### What is expected
Each line from the opening of the records that follow to the line with "Screen dimensions: 1270x819" needs to be written out exactly. Add nothing.

### Records for this task
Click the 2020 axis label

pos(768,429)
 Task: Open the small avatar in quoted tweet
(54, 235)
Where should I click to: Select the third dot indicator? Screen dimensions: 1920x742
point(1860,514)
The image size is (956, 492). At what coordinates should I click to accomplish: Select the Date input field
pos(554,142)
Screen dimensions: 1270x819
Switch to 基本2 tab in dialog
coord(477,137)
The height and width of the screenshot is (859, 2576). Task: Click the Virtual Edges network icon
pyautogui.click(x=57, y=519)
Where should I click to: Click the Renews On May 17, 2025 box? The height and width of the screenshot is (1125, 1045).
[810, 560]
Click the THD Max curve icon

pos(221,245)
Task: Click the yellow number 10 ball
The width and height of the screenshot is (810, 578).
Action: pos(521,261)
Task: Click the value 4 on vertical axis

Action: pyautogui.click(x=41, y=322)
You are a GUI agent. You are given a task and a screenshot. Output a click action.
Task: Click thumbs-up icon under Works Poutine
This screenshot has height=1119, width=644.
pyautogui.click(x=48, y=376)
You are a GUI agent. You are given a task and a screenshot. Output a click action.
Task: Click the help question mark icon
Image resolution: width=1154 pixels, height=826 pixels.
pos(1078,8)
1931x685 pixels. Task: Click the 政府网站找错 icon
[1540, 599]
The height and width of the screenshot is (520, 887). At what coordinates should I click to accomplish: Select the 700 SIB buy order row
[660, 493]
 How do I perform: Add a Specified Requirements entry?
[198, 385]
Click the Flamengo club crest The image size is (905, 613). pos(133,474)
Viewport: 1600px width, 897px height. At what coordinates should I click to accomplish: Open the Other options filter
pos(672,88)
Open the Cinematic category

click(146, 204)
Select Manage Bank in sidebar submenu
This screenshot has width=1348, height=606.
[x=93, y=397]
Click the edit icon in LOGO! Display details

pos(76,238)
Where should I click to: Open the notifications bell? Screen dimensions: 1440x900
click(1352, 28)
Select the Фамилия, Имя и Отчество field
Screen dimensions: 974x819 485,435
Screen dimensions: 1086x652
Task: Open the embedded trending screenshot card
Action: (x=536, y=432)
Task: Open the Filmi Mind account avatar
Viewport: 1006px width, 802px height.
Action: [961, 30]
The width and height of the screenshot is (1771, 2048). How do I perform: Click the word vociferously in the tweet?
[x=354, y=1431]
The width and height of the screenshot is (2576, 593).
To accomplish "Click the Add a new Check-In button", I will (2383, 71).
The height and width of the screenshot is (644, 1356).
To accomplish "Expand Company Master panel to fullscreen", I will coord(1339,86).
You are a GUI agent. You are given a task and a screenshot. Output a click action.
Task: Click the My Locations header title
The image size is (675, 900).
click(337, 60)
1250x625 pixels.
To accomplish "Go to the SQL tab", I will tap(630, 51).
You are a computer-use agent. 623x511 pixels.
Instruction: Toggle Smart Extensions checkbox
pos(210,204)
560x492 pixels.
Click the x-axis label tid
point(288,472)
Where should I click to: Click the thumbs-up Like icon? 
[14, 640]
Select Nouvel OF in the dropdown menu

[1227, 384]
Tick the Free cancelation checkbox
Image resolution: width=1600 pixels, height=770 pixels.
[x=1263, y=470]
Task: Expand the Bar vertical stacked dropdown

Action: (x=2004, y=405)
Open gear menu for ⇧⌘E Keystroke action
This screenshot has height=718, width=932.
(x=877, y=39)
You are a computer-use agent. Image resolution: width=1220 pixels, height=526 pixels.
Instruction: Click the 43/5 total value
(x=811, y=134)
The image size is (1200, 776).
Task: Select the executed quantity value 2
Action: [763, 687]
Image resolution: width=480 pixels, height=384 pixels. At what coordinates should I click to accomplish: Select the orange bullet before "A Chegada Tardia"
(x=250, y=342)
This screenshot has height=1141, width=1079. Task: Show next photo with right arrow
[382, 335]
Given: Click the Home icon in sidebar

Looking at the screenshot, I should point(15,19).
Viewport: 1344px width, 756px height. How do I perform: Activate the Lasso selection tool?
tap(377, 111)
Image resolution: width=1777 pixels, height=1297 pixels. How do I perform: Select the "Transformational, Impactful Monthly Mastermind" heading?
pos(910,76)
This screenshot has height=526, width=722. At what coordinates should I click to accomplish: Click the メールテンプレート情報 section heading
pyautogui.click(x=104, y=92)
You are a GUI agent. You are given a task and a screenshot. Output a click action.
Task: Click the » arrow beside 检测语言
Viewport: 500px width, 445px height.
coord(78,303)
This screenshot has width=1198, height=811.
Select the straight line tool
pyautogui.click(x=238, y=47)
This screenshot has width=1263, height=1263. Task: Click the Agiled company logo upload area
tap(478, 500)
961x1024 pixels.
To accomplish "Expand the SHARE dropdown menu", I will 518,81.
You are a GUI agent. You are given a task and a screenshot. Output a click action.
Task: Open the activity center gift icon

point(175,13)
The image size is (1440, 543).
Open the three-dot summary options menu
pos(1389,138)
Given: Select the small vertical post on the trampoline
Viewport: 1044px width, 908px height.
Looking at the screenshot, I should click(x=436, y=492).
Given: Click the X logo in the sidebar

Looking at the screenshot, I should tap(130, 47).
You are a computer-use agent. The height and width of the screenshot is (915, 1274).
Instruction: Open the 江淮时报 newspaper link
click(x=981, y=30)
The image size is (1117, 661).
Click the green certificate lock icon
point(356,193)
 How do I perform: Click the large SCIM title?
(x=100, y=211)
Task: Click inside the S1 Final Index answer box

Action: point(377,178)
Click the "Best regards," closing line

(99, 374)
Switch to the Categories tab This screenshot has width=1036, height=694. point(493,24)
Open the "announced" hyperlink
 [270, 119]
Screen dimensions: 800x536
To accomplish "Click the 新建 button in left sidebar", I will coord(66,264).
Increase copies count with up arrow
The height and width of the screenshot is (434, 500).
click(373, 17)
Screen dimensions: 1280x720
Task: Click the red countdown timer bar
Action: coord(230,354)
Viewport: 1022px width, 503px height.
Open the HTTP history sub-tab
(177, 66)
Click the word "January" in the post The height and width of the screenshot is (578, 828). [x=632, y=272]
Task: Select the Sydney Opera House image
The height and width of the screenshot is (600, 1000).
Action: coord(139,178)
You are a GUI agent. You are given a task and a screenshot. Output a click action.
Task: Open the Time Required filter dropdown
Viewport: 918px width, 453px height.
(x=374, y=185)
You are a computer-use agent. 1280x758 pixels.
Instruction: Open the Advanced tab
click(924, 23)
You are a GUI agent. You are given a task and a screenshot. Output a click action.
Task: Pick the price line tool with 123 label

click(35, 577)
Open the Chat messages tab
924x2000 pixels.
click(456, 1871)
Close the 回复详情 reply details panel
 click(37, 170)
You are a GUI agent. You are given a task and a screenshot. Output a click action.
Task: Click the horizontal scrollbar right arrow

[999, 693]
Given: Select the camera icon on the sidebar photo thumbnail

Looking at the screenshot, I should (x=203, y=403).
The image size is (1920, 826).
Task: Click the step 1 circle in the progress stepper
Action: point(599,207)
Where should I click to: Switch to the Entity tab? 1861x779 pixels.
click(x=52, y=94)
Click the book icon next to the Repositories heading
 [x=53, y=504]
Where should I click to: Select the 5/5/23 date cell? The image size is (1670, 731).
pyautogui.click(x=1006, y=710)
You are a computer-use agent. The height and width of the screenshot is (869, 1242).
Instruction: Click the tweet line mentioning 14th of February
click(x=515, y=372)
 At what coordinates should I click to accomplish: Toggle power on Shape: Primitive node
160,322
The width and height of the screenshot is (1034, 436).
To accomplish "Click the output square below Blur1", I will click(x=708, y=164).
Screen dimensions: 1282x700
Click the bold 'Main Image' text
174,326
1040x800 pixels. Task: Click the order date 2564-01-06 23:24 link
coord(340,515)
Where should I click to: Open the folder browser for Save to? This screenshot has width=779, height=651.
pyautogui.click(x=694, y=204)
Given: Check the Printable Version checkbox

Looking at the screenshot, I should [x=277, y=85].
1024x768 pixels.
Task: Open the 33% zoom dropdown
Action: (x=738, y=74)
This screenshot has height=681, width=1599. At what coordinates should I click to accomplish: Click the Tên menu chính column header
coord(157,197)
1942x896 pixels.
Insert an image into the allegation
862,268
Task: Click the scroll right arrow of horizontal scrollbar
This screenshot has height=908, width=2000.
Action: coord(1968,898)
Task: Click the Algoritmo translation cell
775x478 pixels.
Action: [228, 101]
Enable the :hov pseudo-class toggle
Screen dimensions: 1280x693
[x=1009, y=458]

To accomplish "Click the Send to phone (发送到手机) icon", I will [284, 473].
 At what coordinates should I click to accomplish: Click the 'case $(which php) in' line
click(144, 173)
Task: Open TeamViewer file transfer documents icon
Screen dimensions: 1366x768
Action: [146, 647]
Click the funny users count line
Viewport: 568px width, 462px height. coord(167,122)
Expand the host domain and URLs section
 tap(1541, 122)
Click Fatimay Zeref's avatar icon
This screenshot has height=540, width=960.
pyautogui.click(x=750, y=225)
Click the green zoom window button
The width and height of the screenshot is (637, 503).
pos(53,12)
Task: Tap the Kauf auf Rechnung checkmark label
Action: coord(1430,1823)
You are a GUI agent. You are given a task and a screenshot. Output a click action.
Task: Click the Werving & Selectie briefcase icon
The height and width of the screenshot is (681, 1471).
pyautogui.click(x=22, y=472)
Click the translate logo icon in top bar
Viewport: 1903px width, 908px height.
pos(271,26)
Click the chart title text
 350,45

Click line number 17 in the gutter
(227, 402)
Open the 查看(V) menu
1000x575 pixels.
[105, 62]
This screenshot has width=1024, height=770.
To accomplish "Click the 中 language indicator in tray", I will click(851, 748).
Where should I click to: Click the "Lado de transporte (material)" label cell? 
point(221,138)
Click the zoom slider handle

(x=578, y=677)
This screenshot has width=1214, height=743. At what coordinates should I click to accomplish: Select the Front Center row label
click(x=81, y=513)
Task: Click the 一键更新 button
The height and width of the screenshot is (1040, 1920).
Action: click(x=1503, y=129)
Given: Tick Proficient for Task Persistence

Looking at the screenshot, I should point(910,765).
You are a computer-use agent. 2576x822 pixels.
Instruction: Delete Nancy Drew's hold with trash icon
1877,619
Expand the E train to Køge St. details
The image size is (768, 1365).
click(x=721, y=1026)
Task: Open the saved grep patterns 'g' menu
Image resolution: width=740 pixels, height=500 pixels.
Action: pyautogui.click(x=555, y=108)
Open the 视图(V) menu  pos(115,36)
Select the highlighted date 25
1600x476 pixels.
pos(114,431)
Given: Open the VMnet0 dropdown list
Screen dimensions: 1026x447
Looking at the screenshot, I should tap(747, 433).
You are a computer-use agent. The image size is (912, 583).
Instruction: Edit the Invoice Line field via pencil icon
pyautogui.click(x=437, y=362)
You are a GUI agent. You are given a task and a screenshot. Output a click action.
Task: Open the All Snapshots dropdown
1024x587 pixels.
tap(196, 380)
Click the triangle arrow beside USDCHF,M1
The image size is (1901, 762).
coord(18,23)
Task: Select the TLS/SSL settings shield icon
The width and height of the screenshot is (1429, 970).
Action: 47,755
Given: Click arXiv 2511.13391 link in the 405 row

### Exercise result
Click the 2020 axis label

pos(768,429)
 Task: Open the small avatar in quoted tweet
(54, 235)
Where should I click to: Select the third dot indicator? Screen dimensions: 1920x742
point(1860,514)
The image size is (956, 492). At what coordinates should I click to accomplish: Select the Date input field
pos(554,142)
Screen dimensions: 1270x819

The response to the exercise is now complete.